Department of Otolaryngology-Head and Neck Surgery, Shaare Zedek Medical Center, The Hebrew University, Jerusalem, Israel.

Published: August 2023

AI Article Synopsis

  • Endoscopic sinus surgery (ESS) is the primary treatment for chronic rhinosinusitis (CRS), but complications like adhesions can lead to recurrence and additional surgery, making postoperative care critical.
  • The study compared two absorbable packing materials—foam-based Posisep and gel-based PureRegen Gel (PRG)—to assess their effectiveness in cavity healing after surgery.
  • Results indicated that while Posisep resulted in less adhesion and turbinate lateralization, it caused more mucosal edema and took longer to dissolve compared to PRG, with severe scarring observed exclusively in the PRG group.

Article Abstract

Objective: Endoscopic sinus surgery (ESS) is the procedure of choice for chronic rhinosinusitis (CRS). Adhesions are the most common postoperative complications, causing recurrent disease and revision surgery. Postoperative care is thus essential for the healing of the operated cavity. A wide variety of packing materials are used to prevent bleeding and adhesions postoperatively. Two main absorbable packing materials are used: Foam-based packs (e.g., Posisep and Nasopore) and gel-based packs (PureRegen Gel - PRG). The current study is a randomized, blinded, prospective analysis of cavity healing using Posisep and PRG in ESS, aiming to compare the pros and cons of the two.

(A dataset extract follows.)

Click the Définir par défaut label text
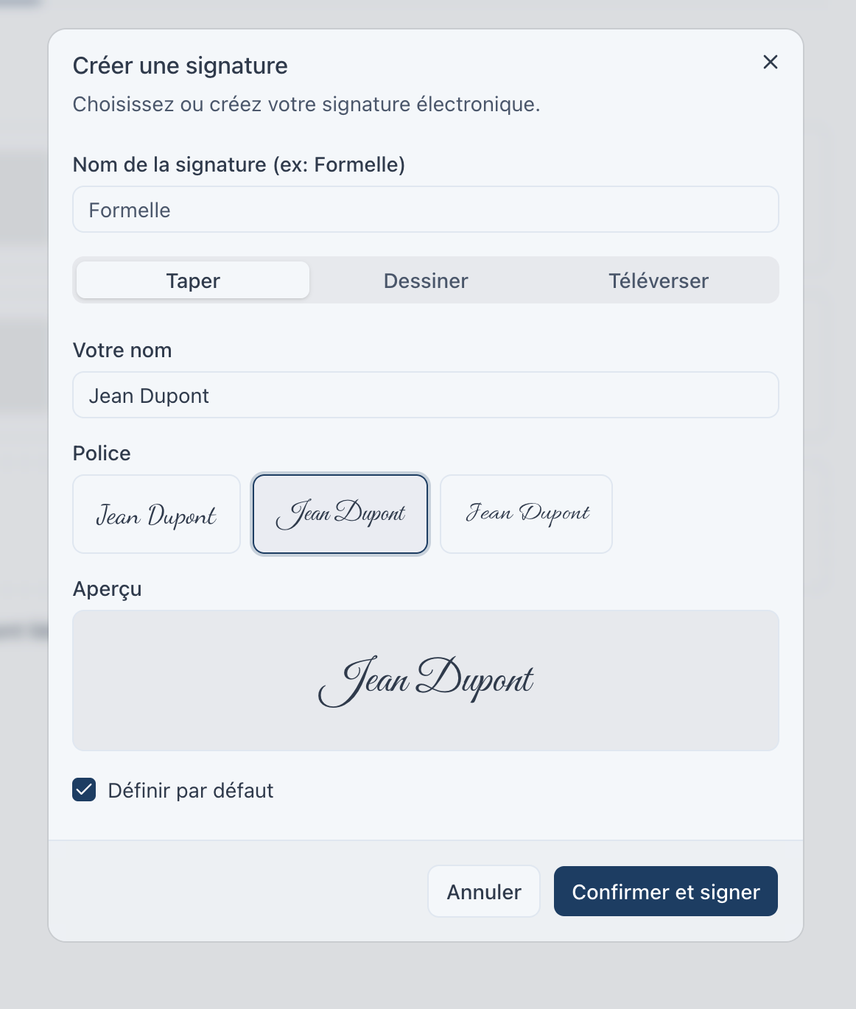856x1009 pixels. pos(190,791)
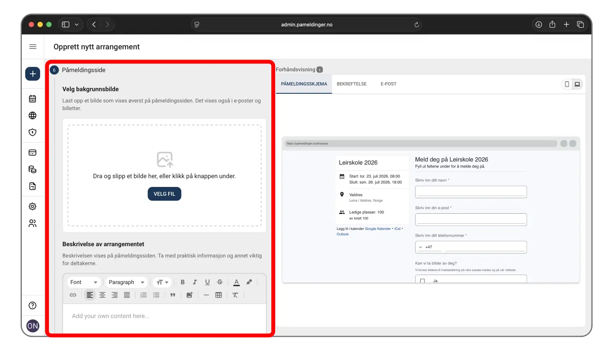Toggle bold formatting in the description editor
The height and width of the screenshot is (354, 613).
pos(183,282)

Methods: Patients with bilateral symmetric CRS were recruited for the study. At the end of surgery, one side was randomly packed with Posisep, whereas the other was packed with PRG. The postoperative cavity cleaning was video recorded and a blinded physician evaluated the mucosal healing.

Results: The side packed with Posisep had significantly less middle turbinate (MT) lateralization and adhesions yet dissolved significantly slower than the PRG, causing more mucosal edema. Severe MT scarring requiring recurrent medialization and adhesiolysis was exclusively observed in the PRG group. All differences were observed in the early postoperative period (up to 12 weeks after surgery). By that time, only the MT position was significantly different between groups, despite recurrent adhesiolysis and medialization.

Conclusion: The authors recommend using Posisep for MT support only when it is unstable or lateralized. Packing the surgical cavity in other cases with PRG is more beneficial.

Level Of Evidence: 2 Laryngoscope, 133:1834-1838, 2023.